Saved entries:
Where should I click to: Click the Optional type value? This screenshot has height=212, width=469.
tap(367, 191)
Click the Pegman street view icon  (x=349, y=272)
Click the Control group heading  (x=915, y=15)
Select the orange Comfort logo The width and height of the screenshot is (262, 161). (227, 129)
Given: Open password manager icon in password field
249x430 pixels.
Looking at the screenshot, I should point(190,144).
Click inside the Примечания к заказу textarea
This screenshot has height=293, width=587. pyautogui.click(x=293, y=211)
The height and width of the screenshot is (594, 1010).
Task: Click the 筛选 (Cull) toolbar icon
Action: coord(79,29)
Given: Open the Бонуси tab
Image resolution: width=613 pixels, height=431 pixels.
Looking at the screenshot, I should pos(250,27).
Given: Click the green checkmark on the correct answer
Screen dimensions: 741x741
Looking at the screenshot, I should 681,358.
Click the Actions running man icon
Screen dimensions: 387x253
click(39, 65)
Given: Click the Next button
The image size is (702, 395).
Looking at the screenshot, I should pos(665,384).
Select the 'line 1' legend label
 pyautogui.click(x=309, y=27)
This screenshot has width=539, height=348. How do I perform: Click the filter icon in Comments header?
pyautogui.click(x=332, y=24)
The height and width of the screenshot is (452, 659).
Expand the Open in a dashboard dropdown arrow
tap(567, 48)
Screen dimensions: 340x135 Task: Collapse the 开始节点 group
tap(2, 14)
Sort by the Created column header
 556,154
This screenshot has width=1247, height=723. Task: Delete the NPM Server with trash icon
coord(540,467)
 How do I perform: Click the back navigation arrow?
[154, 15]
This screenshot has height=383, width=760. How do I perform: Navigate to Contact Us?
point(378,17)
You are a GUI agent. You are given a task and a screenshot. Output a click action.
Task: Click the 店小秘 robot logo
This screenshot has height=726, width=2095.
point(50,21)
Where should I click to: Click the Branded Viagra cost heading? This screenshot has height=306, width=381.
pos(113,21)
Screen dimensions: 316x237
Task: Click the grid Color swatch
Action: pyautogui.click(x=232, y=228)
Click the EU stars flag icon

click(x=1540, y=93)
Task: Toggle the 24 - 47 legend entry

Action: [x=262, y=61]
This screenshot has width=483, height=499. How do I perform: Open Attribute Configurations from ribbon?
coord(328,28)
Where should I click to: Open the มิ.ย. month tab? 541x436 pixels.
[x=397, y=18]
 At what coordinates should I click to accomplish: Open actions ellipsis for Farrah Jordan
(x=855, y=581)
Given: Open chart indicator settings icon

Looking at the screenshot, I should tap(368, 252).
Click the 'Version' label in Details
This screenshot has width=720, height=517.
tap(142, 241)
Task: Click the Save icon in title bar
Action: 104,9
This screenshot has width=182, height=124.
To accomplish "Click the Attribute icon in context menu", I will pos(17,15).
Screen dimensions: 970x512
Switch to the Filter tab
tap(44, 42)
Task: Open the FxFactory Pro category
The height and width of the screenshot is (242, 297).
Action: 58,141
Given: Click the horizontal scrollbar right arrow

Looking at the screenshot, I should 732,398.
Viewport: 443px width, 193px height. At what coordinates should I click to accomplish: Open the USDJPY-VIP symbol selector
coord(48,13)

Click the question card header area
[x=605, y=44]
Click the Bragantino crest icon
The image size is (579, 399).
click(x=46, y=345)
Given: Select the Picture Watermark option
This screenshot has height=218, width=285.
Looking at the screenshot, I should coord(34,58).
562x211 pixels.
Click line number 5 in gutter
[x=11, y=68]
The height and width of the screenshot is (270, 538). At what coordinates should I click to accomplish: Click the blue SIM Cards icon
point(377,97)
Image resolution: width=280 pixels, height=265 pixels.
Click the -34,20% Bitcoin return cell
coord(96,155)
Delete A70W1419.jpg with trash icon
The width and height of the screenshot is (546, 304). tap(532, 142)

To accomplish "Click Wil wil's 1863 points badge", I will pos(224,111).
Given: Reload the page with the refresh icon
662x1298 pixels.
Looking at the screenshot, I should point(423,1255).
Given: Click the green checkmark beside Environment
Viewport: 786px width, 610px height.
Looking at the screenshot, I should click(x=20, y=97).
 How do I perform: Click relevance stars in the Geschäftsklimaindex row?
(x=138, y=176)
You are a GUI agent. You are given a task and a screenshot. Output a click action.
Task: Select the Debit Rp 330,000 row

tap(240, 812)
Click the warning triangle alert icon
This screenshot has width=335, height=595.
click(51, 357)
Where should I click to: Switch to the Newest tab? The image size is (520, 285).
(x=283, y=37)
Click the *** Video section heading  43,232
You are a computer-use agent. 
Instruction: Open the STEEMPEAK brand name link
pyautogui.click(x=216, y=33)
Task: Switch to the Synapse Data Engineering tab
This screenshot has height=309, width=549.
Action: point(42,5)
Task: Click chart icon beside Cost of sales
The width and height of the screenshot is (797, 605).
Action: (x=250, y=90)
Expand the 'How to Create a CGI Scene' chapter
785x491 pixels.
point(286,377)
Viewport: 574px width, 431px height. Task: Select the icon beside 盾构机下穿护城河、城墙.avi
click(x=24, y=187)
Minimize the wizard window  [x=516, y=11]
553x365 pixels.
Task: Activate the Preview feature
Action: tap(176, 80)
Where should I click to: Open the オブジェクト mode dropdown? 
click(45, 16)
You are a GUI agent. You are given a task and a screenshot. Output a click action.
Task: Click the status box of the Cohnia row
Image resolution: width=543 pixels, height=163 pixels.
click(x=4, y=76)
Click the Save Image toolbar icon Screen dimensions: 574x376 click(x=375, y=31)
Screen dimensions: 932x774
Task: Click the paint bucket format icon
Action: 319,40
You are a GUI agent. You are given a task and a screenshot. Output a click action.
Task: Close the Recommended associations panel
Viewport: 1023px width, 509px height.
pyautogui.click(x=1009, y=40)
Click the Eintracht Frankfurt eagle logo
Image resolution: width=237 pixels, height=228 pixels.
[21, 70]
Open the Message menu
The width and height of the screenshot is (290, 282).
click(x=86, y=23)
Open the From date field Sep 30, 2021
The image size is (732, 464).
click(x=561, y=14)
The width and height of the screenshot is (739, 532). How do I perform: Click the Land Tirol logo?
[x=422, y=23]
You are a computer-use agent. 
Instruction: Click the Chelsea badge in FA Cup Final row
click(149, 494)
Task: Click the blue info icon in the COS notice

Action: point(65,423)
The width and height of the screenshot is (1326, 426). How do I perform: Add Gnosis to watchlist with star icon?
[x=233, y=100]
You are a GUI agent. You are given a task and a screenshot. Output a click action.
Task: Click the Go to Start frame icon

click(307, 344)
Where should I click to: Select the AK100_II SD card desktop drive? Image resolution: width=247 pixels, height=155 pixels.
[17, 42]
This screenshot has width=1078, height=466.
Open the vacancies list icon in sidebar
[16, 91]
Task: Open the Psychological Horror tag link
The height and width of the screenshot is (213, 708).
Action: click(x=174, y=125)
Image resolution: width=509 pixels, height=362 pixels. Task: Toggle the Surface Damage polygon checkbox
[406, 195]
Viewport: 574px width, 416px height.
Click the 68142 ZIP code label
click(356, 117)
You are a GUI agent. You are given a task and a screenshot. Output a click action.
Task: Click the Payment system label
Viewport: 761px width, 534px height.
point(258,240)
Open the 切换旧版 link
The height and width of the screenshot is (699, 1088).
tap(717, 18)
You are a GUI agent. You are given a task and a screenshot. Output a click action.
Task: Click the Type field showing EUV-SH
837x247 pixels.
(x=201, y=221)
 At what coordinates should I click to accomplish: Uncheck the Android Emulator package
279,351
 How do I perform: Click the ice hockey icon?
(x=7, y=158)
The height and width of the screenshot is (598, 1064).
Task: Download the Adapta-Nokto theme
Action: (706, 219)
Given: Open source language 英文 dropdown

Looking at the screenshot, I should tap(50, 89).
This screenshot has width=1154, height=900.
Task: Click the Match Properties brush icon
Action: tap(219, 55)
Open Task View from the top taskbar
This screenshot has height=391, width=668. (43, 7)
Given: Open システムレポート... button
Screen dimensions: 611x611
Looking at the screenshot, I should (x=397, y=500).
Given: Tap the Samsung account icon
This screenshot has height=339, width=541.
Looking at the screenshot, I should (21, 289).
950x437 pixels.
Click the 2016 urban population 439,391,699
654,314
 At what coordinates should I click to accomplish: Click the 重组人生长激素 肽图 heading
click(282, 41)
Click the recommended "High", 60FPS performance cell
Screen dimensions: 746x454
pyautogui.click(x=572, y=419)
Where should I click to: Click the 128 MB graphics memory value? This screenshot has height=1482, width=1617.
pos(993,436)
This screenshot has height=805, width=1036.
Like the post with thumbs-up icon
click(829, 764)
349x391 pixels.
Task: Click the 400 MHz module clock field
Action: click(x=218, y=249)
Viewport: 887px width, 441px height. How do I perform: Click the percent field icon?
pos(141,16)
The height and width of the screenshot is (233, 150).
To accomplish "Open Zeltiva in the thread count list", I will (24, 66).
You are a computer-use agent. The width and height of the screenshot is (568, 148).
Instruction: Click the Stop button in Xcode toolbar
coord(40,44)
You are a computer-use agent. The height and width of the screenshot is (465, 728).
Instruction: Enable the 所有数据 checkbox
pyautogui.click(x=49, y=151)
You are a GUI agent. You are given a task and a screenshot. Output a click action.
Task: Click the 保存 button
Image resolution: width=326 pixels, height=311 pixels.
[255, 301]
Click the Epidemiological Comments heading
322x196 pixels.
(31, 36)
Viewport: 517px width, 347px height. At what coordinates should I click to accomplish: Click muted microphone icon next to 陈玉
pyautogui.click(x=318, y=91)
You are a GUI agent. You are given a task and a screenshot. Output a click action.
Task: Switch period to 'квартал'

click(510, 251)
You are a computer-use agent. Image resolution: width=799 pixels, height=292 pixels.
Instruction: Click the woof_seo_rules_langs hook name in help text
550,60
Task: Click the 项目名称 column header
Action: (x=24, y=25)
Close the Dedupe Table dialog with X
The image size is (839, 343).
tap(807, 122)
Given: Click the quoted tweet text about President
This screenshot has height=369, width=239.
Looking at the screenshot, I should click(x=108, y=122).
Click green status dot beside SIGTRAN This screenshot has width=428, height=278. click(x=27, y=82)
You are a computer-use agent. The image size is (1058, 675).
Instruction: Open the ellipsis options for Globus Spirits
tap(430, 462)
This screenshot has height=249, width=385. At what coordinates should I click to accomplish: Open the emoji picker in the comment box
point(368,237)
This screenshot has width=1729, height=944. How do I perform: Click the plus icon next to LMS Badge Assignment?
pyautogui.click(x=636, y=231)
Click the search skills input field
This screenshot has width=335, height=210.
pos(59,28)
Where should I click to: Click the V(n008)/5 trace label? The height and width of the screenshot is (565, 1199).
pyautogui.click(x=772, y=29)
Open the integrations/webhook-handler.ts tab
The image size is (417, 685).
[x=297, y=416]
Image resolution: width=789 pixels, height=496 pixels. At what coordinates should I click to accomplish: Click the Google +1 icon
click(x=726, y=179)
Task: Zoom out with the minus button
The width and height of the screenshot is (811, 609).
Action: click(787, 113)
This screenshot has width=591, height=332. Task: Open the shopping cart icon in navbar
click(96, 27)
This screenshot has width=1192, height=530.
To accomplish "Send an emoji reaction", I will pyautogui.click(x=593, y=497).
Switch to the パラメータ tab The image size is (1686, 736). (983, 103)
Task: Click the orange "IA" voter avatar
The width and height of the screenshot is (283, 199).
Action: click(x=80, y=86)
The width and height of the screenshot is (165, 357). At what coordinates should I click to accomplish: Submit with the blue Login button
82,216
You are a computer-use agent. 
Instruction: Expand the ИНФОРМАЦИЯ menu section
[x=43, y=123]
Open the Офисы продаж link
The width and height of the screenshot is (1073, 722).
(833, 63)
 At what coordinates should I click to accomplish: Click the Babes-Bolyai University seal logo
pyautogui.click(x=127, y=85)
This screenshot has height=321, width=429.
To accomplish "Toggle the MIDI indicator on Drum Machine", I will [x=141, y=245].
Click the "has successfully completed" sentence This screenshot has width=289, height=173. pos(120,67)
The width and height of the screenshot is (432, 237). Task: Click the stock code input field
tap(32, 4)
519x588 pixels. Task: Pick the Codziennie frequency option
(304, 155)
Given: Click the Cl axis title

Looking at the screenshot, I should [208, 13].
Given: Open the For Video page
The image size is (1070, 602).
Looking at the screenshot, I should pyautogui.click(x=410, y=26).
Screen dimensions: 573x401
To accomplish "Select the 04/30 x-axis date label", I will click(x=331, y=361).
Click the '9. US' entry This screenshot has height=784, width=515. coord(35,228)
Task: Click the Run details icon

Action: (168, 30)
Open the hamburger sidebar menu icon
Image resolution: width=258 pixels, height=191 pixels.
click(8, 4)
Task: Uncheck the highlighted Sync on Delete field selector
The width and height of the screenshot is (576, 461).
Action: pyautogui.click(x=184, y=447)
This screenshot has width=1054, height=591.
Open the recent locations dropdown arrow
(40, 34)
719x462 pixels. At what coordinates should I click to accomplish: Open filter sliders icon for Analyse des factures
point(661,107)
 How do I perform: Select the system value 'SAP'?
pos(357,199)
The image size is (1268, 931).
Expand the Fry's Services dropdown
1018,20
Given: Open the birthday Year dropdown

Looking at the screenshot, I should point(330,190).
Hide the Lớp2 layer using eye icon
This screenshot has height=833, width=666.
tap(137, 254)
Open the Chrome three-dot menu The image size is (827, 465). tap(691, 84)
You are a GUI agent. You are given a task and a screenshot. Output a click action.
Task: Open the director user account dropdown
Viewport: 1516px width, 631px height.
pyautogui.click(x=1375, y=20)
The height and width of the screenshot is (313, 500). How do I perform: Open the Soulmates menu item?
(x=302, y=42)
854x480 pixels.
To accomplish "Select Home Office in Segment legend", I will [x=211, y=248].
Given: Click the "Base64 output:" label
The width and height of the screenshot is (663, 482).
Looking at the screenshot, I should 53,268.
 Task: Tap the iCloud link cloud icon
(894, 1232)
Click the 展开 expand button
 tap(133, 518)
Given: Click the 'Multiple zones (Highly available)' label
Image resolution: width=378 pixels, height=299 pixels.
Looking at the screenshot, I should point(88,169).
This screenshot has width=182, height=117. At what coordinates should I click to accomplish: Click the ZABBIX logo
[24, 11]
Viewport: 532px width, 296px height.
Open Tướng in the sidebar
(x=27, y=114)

| PROBLEM TO SOLVE |
Could you please retype the lines from the start of the data through the line with "Click the Control", both included, and nothing else?

| RESULT OF THIS TASK |
Where should I click to: Click the Optional type value? This screenshot has height=212, width=469.
tap(367, 191)
Click the Pegman street view icon  (x=349, y=272)
Click the Control group heading  (x=915, y=15)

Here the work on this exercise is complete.